As a researcher concerned with human rights institutionalization, I applaud these new surveys. They address important gaps in the existing human rights research, which often assumes that society matters to human rights efforts, but provides little systematic information on how it does in practice.

These surveys, moreover, push us to think more seriously about ways of making elites more receptive to human rights ideas, and of expanding their resonance among society’s disadvantaged. They also oblige us to think more seriously about how human rights discourse and action can - or cannot - transform existing power relations. 

Unfortunately, however, the surveys do not examine the ways in which human rights concerns are mediated and conveyed to ordinary people in specific contexts.

Consider Mexico, where I currently lived and work. Here, traditional channels of political representation function quite poorly. Political and social transformation therefore requires alliances between progressive politicians and victims of human rights violations. Today, Mexican human rights groups are performing this crucial mediating role more than ever before.  

Take the Mexican movement against feminicide, which many describe as a human rights issue, which has spread throughout the region. At first the movement began with meetings and discussion between the victims’ families - especially mothers of the young women murdered in Ciudad Juarez, the violence-prone city situated along Mexico’s northern border – and feminist groups. These discussions began in Ciudad Juarez, and then moved to the country as whole.

Later, both feminists and human rights workers began framing the killing as a gender violence and human rights problem. This connection between victims, feminists and human rights activists helped spread the issue to other parts of the country and region, and ultimately pushed governments - through alliances with political elites - to change public policy.

The Human Rights Perception Polls, which asked ordinary people how often they encountered human rights terms, organizations, and actors in their daily lives, could not examine these complex linkages. As such, its findings present only a partial snapshot of a complex reality.

The polls also failed to consider the human rights movement’s 'horizontal' relations with other movements and organizations. And yet human rights resonance must also be measured from side to side, and not just from top to bottom.

Consider again Mexico’s anti-feminicide movement, where the National Observatory on Feminicide (Observatorio Nacional sobre Feminicidio) brings together over 40 different organizations. Together, victims’ families, feminist groups and human rights organizations have effectively monitored public policies and raised public consciousness. The Mexican feminist movement and human rights groups helped bring this about by linking these disparate groups together and by helping to form a common alliance on this vital issue.

The human rights movement, in other words, engages in multiple strategies simultaneously, working in different directions.
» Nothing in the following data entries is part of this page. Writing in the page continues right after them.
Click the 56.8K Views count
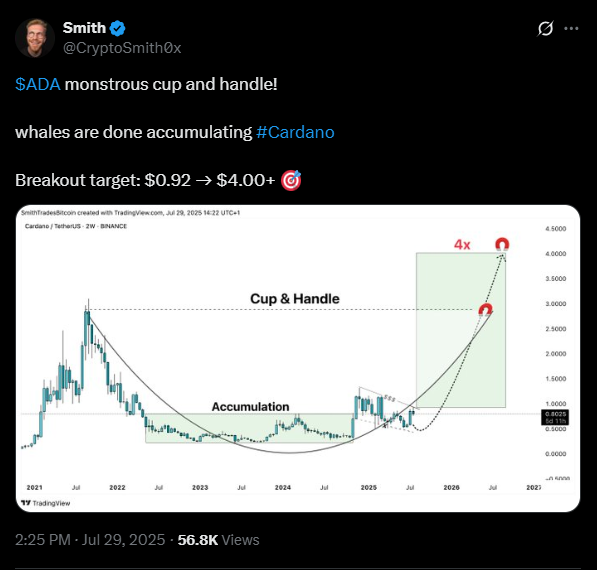 (219, 540)
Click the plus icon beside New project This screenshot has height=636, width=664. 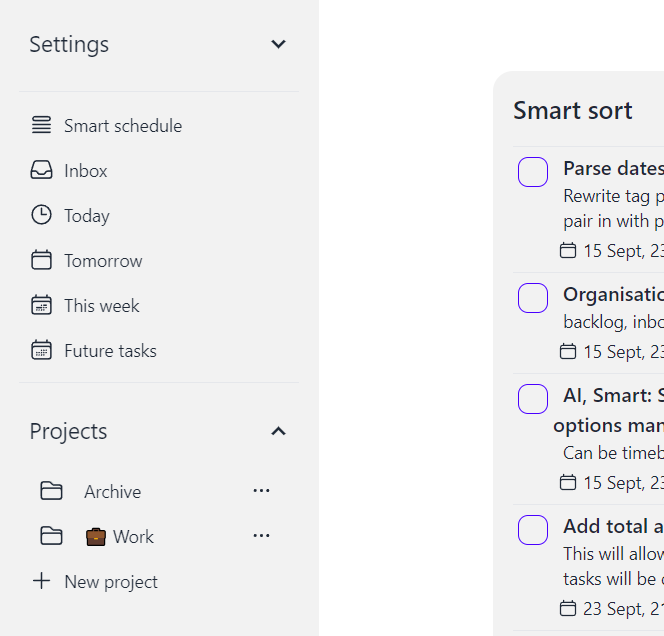(41, 581)
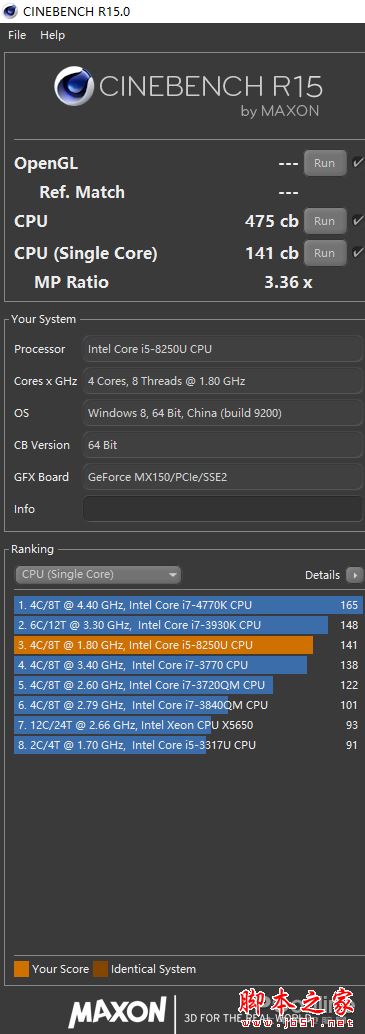
Task: Toggle the CPU test checkbox
Action: 358,221
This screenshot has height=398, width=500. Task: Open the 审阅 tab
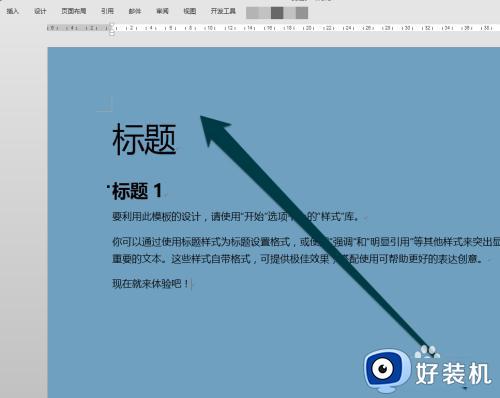pos(162,11)
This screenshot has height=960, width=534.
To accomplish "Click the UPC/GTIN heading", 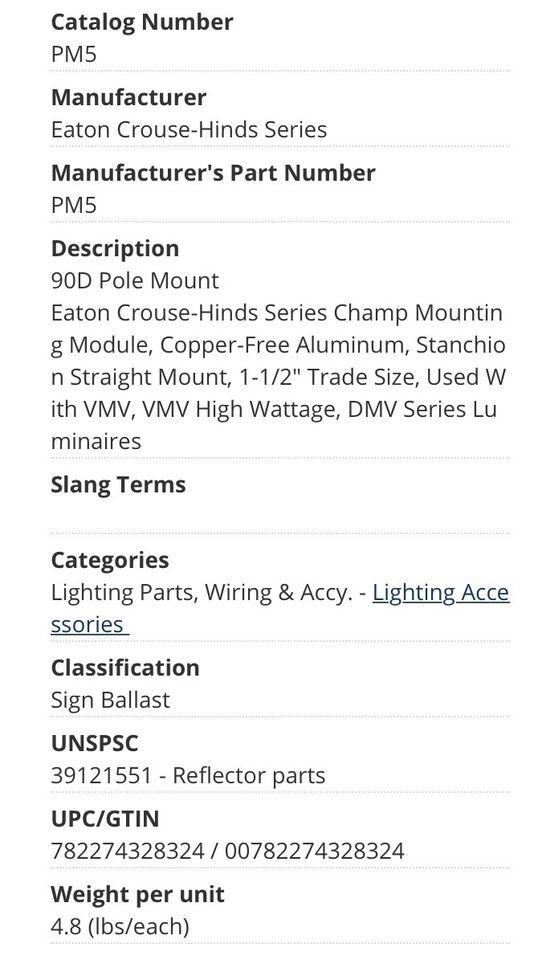I will click(105, 819).
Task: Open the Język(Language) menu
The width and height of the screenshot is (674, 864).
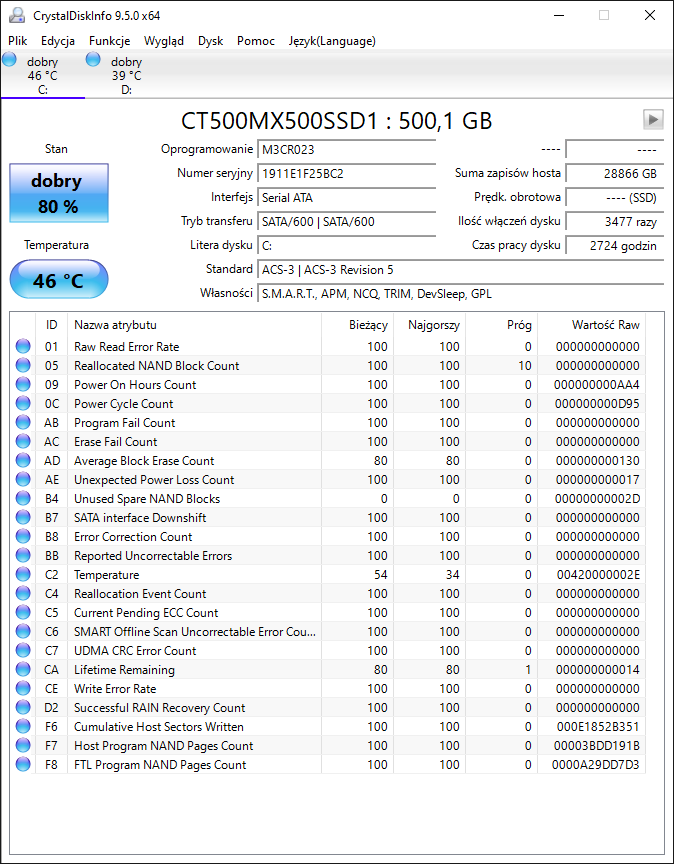Action: pos(332,41)
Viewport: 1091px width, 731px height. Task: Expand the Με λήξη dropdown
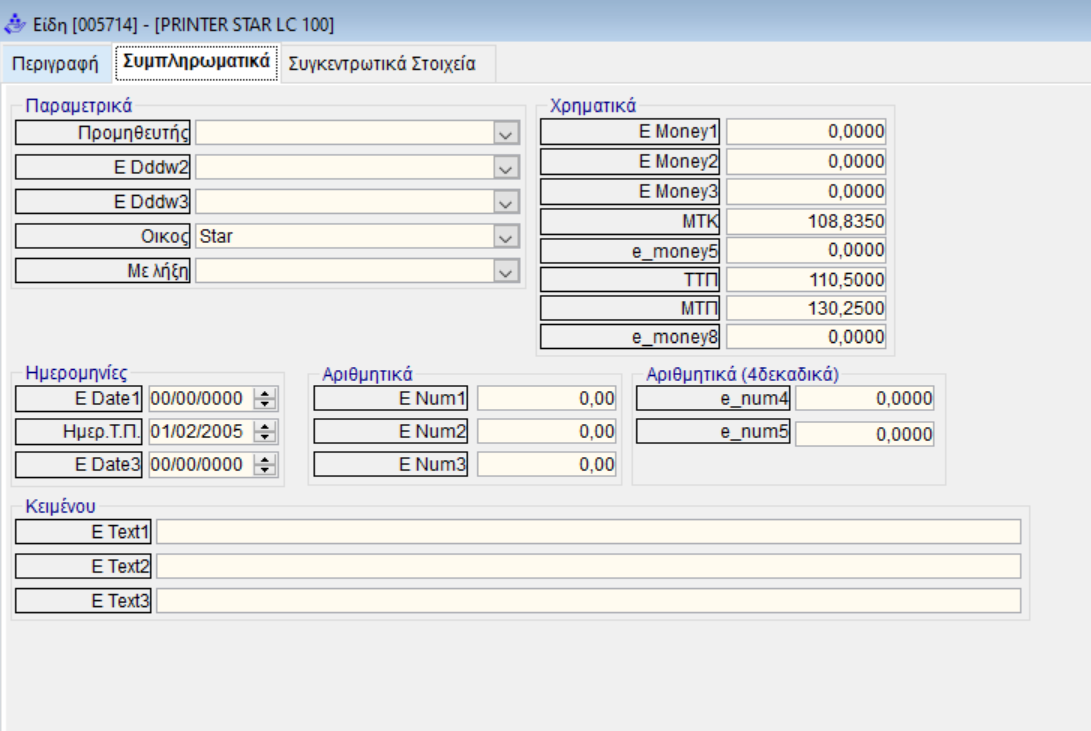[x=507, y=272]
It helps link the top with the bottom, while also linking one side to another. It mediates between different actors and levels, creating progressive synergies that might otherwise not exist.

To understand how this works, however, we must engage in a multi-directional analysis that is closely attuned to the different ways human rights ideas move in, through, and between societies.

Yes, it is important to study how human rights elites interact and resonate with ordinary people. It is also vitally important, however, to learn how the human rights movement relates with other social and political actors, including supporters, potential supporters, and perhaps even enemies.

These issues are hard to address in survey format, but they are nonetheless vitally important. Hopefully, future iterations of the Human Rights Perception project will take these concerns into account.